Maynard would have been banned for at least three weeks if he had been found guilty of the rough conduct charge, which was classified as careless conduct, severe impact and high contact.
But he is now free to play in Collingwood’s preliminary final next week after being cleared of wrongdoing.
The decision is set to divide the footballing community given the devastating effect the collision has had on Brayshaw, who has a history of concussion issues.
At a minimum, Brayshaw will miss the Demons’ semi-final against Carlton under the AFL’s concussion protocols and there’s no guarantee he will play again.
Collingwood’s counsel Ben Ihle said there was only about 120 to 150 milliseconds between an airborne Maynard looking down at Brayshaw and contact being made.
The Magpies called upon Associate Professor Michael Cole to give evidence in Maynard’s favour.
Cole, who has an extensive background in the fields of biomechanics and neuroscience, believed it wasn’t a conscious decision for Maynard to bump Brayshaw.
In his report, Cole said the average time to make a decision was between 200-250 milliseconds, but only in a laboratory-controlled environment in which there is a single stimulus and a single response.
In a sporting environment where there are numerous factors to consider and numerous decisions to make for each instance, Cole said the reaction time might be closer to 500 milliseconds.
“I do not believe it was a conscious decision (to bump),” Cole said.
“My assessment of the footage was his primary focus was on the ball, his vertical leap was greater than his horizontal leap, but because of his speed and his opponent’s speed they collided.
“Once he’s in flight, he’s essentially a projectile.
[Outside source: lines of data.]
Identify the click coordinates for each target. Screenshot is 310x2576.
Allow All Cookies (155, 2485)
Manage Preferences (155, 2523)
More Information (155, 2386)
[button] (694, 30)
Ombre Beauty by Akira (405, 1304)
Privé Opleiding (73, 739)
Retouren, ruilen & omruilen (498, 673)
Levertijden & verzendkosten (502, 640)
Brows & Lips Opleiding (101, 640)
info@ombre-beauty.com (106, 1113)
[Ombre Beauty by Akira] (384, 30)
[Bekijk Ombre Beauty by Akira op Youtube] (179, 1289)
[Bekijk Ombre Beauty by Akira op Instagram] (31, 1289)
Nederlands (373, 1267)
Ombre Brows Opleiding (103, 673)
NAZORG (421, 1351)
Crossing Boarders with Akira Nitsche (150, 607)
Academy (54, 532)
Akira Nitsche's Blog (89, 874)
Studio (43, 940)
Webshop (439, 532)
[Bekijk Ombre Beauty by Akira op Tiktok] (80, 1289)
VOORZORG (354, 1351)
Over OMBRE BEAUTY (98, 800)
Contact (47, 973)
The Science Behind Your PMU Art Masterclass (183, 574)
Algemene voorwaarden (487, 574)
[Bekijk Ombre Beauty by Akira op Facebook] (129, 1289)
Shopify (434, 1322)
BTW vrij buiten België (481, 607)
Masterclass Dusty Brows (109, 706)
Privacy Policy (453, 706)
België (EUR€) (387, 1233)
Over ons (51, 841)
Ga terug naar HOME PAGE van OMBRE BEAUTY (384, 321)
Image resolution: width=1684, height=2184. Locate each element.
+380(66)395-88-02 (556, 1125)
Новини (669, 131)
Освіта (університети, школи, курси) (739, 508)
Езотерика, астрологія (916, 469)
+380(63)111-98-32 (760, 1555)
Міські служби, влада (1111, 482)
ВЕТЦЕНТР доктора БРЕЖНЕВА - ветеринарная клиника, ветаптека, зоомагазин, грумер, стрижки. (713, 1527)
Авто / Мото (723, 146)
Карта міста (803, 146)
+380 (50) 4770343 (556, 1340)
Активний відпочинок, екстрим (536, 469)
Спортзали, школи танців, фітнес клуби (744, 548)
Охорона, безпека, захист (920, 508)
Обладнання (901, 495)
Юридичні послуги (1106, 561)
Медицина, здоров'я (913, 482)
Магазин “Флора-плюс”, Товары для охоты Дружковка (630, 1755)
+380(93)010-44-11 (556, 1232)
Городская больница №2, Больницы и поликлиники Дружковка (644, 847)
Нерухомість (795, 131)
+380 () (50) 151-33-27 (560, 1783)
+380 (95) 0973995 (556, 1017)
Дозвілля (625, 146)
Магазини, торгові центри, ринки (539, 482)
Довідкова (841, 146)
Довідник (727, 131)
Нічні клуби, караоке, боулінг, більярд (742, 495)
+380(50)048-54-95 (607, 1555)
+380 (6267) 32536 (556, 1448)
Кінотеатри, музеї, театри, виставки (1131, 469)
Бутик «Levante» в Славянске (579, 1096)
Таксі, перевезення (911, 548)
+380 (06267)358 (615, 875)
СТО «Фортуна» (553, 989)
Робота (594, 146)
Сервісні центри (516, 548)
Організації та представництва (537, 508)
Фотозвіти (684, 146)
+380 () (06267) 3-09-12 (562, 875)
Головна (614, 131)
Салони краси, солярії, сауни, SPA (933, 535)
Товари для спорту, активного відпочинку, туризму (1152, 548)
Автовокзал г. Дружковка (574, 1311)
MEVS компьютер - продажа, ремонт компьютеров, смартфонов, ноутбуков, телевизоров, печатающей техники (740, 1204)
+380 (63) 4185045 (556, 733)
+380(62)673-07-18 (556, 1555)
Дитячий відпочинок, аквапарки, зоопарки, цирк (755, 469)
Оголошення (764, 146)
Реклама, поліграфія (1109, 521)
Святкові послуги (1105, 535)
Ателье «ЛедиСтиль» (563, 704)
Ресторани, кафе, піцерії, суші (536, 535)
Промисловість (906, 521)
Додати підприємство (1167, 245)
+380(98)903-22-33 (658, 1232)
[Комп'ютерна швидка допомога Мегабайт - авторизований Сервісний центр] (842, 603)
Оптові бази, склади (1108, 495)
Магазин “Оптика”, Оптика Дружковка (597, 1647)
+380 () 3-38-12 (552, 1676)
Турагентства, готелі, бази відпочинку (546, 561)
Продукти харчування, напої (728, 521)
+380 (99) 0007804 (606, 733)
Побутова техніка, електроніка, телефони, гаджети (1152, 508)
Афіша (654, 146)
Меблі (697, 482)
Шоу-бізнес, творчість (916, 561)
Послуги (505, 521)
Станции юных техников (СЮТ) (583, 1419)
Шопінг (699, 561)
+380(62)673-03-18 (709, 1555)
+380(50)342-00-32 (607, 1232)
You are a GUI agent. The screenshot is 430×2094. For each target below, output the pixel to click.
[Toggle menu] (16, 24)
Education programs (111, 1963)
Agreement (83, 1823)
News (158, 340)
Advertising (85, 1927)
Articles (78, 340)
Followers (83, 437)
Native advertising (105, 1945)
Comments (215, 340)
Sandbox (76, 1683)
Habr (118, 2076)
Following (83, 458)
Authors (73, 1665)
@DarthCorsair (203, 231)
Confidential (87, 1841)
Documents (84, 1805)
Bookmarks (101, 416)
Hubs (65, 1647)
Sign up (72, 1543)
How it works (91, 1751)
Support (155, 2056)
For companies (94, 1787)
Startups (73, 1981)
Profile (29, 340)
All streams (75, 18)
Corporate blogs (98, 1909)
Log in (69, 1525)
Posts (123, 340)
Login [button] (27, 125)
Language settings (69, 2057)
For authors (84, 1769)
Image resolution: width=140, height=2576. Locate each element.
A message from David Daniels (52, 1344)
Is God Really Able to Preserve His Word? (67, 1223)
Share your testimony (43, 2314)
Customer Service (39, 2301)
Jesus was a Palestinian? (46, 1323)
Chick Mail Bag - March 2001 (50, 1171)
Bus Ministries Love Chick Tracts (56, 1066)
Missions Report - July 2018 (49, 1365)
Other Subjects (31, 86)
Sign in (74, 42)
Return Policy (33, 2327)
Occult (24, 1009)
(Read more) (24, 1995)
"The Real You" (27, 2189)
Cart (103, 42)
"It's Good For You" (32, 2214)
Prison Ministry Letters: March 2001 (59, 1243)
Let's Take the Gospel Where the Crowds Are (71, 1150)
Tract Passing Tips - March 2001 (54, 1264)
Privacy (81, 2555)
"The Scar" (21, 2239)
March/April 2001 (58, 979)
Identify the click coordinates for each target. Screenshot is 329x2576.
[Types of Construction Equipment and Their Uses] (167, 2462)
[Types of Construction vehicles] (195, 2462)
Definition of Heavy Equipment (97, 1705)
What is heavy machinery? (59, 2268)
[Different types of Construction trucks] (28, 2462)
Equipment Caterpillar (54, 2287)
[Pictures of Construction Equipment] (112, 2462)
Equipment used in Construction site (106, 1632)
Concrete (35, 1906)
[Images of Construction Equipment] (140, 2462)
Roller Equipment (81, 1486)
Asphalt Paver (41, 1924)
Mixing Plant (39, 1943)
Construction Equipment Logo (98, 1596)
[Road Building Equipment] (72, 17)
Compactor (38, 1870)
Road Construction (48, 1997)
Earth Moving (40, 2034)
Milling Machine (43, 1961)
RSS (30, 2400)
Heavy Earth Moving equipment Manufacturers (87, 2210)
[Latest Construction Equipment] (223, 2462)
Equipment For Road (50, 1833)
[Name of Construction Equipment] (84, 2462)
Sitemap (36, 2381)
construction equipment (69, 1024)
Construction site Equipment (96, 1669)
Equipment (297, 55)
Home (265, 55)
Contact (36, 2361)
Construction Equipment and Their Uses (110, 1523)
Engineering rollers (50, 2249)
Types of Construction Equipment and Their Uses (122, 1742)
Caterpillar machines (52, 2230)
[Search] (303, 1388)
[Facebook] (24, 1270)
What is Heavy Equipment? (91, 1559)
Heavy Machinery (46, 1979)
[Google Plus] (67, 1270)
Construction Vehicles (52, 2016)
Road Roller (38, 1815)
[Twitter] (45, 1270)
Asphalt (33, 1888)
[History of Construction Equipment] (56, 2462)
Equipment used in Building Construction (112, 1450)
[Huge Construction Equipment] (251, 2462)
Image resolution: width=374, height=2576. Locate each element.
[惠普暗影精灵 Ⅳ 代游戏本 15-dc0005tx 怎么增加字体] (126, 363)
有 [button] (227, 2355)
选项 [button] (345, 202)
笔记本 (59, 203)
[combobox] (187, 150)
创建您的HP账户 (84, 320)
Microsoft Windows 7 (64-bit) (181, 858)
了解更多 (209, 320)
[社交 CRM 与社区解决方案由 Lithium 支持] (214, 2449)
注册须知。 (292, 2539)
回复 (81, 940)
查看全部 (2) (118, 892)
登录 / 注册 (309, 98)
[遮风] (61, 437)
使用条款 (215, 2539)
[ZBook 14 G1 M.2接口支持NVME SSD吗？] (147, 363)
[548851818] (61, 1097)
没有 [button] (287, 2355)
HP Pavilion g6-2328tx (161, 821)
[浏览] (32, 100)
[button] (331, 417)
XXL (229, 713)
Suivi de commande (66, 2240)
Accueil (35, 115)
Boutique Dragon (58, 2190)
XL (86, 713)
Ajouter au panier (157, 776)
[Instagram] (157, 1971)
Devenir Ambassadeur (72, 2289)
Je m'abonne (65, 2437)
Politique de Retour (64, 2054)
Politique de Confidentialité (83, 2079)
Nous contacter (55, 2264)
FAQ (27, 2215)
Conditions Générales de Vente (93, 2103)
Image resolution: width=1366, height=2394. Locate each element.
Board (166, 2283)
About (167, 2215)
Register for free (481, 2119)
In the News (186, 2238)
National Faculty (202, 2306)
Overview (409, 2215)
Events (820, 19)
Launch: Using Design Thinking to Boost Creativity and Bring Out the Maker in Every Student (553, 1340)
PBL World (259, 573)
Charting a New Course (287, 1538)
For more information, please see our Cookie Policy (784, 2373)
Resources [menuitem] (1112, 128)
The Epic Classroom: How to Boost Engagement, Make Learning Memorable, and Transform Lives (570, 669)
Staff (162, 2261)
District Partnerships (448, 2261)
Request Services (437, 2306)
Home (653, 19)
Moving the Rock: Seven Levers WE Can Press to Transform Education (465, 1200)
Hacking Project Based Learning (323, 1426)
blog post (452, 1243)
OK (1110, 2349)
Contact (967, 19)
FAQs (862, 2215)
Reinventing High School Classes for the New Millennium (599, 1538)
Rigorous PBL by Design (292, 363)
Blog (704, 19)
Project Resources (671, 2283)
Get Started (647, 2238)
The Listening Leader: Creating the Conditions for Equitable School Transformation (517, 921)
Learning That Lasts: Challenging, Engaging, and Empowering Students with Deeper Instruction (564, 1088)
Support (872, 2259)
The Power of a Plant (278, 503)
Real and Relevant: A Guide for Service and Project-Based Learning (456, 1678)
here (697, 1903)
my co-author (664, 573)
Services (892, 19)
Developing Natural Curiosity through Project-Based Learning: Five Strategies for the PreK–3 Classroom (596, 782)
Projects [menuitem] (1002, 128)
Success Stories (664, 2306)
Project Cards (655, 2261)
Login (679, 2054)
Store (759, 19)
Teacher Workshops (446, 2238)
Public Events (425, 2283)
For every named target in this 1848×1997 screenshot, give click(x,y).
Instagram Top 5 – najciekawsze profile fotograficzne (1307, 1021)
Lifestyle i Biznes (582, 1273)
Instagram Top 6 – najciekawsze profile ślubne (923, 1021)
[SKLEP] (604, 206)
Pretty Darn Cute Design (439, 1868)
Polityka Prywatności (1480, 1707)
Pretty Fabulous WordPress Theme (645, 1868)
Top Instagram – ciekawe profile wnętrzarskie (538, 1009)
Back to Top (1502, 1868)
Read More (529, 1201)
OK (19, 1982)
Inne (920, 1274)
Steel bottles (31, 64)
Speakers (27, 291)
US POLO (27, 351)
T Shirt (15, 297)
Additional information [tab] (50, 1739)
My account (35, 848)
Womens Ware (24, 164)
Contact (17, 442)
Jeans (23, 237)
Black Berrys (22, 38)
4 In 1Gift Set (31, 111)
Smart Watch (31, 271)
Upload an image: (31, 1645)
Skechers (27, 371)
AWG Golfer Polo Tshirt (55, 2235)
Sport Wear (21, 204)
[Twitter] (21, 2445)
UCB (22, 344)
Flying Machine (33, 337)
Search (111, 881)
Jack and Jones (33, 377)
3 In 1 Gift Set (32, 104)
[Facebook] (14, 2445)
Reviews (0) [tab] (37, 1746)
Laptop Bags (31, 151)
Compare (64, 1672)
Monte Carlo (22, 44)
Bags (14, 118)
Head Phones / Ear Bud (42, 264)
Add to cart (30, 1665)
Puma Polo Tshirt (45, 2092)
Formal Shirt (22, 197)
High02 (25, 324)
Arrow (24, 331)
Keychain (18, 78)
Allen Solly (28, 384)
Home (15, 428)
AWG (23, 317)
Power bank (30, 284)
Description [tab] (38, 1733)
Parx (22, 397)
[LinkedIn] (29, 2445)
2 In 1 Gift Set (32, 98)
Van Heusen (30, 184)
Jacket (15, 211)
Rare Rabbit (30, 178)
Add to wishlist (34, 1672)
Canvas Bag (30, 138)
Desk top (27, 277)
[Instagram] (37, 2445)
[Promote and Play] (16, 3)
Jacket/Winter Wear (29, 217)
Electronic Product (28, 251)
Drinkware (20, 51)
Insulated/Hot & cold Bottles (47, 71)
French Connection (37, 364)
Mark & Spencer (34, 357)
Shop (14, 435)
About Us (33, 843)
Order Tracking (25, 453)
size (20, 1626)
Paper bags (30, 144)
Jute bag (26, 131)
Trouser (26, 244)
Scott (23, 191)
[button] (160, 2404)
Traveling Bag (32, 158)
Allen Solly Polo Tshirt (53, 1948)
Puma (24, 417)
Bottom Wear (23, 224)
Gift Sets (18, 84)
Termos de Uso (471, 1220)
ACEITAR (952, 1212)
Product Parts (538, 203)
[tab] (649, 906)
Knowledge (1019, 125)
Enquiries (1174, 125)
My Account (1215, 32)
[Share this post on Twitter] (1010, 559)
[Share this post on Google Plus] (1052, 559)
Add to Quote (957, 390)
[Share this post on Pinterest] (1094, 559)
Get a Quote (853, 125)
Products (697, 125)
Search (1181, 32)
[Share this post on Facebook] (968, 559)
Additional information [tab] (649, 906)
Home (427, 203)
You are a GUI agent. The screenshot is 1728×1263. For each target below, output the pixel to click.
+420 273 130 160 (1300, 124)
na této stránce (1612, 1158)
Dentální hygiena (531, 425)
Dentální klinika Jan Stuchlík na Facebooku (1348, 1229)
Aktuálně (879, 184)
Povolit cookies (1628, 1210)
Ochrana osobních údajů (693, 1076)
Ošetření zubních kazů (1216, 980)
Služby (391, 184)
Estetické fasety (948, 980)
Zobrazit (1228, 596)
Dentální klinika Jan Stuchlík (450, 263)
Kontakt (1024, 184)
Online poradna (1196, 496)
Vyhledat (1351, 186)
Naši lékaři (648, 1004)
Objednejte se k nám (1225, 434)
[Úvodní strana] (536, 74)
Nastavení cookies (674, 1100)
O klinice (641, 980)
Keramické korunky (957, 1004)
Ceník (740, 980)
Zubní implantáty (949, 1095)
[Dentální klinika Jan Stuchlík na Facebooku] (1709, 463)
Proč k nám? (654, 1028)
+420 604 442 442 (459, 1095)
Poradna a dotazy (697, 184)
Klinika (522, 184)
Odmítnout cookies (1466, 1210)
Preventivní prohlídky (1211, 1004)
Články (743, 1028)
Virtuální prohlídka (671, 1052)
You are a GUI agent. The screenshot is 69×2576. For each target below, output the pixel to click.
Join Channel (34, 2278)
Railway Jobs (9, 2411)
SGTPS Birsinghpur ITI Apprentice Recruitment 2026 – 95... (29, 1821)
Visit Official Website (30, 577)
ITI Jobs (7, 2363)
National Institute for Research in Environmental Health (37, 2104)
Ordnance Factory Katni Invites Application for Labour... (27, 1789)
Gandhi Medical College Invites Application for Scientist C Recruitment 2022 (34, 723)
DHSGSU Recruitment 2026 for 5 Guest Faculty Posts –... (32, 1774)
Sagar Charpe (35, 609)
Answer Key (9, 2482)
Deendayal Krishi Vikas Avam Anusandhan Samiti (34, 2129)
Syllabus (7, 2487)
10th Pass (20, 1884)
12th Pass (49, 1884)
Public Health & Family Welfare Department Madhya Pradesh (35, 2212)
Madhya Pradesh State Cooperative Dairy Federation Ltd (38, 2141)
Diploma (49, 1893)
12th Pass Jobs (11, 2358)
Like a frisbee with arms and legs.”
Ihle used colour strips on video stills to show how Brayshaw was the one who had ventured slightly into Maynard’s path.
Maynard said his sole intention was to smother the ball and he was surprised to find that Brayshaw had moved into his path.
“After I’d smothered the ball, I looked down and I thought, ‘s**t, he’s there’,” Maynard said.
“It was a surprise he had come into my way.
“You can clearly see that I’m running straight. When I jump to smother the ball, he’s on my right side … and then he’s made his way across.”
Maynard insisted he never consciously decided to bump Brayshaw.
“It was almost like a bit of a flinch reaction. I sort of seized up,” he said.
“And then next thing I know, he was on the floor and I was a bit rattled myself.”
Maynard shut down the suggestion of AFL counsel Andrew Woods he should have either held out his hands to cushion the impact, or put his arms out wide to meet Brayshaw with “open arms”.
Woods argued Maynard shunned his duty of care by choosing to smother in such a dangerous manner.
He also argued Maynard’s decision to turn his body was a conscious decision to bump.
The three-person panel on the AFL Tribunal disagreed, clearing Maynard of wrongdoing.
“We are not at all satisfied that a reasonable player would have foreseen that violent impact, or impact of the type suffered by Brayshaw, was inevitable or even likely,” tribunal chairman Jeff Gleeson said.
Carlton forward Jack Martin also had success, with his two-game ban for striking Sydney’s Nick Blakey reduced to one match.
Martin pleaded guilty to the striking charge, but Carlton successfully argued the impact grading should be downgraded from high to medium.
Although the one-match ban means he will miss Friday night’s blockbuster against Melbourne, he will be available for the preliminary final should Carlton make it that far.